Da una patrimoniale ordinaria alle dismissioni, passando per il rilancio degli investimenti privati nelle infrastrutture, il sostegno di ricerca e innovazione, la riqualificazione ambientale e il supporto alle rinnovabili. Senza dimenticare i tagli ai costi della politica e la revisione del sistema pensionistico. Sono sei le proposte, sottoscritte da senatori e deputati della nuova maggioranza, e già inviate al presidente del Consiglio Mario Monti, per tentare di declinare gli obiettivi di rigore, equità e sviluppo nella nuova stagione delle “larghe intese”.
L’iniziativa è stata illustrata in una conferenza stampa a Montecitorio da Enrico La Loggia (Pdl), Linda Lanzillotta (Api), Walter Vitali (Pd) e Mario Baldassarri (Fli), presente anche Renato Cambursano (Idv).
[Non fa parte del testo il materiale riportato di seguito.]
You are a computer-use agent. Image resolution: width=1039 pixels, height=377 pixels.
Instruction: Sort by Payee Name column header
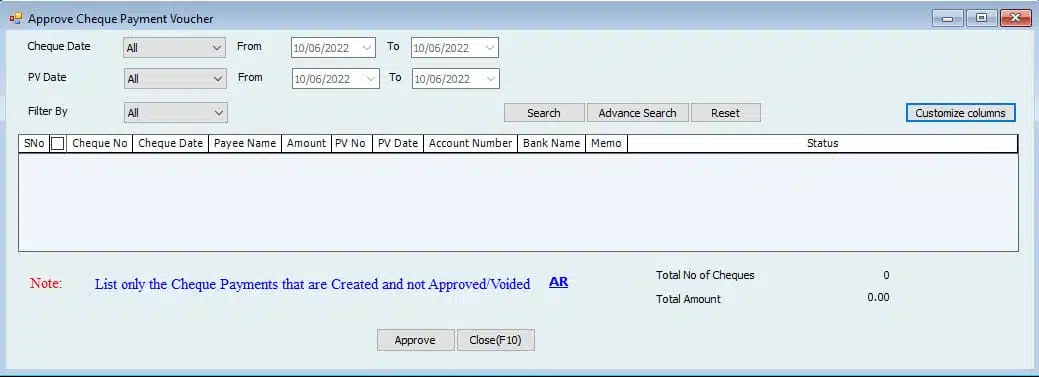[x=245, y=143]
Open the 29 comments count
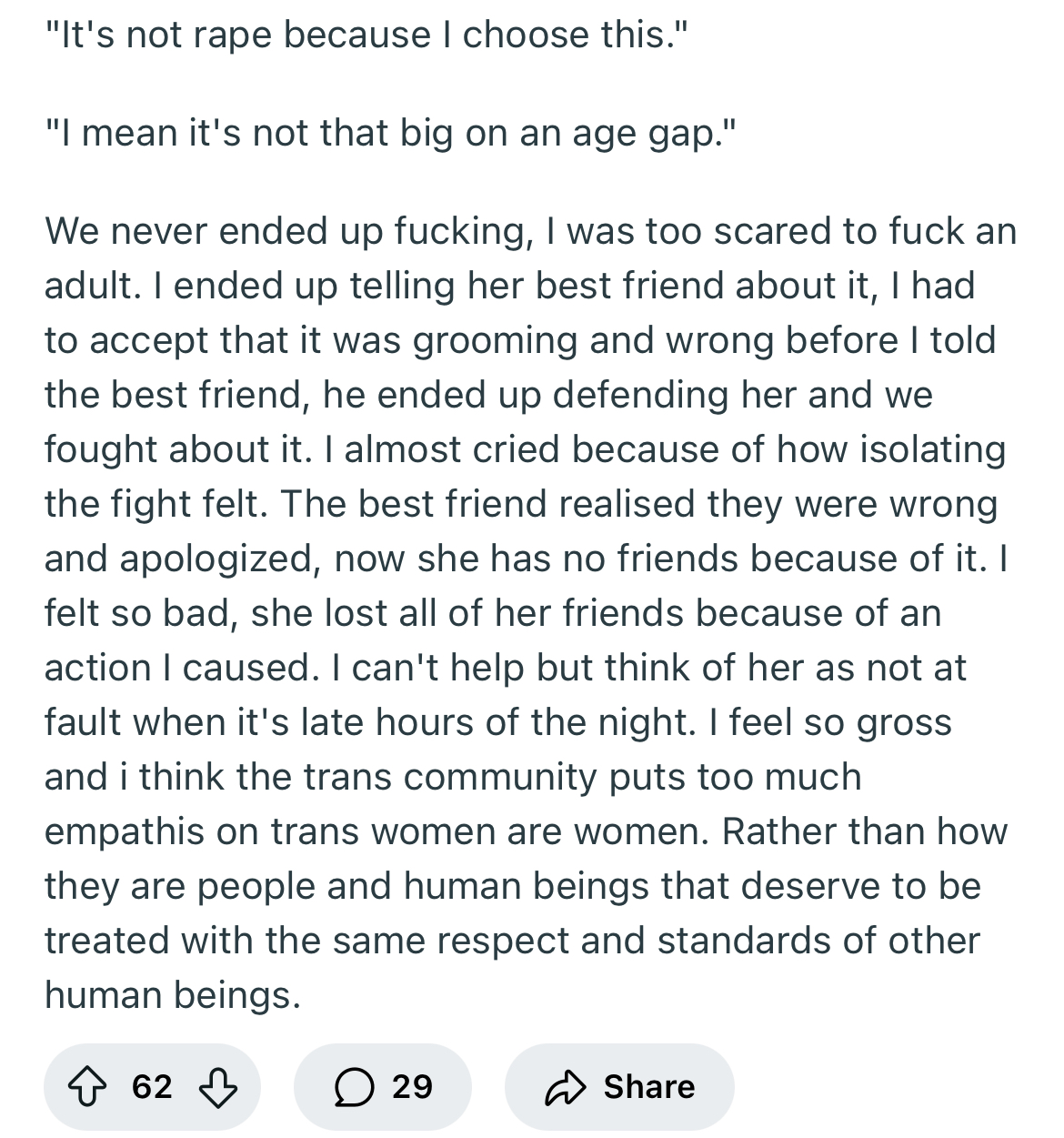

Per la predisposizione del documento, ha sottolineato La Loggia, “ci siamo rivolti a Franco Bassanini e alla Fondazione Astrid”. Al momento, il pacchetto di proposte per contenere la spesa pubblica e favorire la crescita, è condiviso in pieno “da tutto il Terzo Polo” chiarisce Baldassarri. Si attende, invece, il parere di Angelino Alfano cui la Loggia ha già spedito le proposte “parchè faccia una riflessione”, mentre gli esponenti dei democratici, tra gli altri anche Pier Paolo Baretta, sono “fiduciosi perché le posizioni sono quelle largamente prevalenti nel partito”. Il presidente della commissione bicamerale sul federalismo si è augurato comunque che i gruppi di Camera e Senato “siano in grado di superare certe asprezze” e si confrontino nel merito.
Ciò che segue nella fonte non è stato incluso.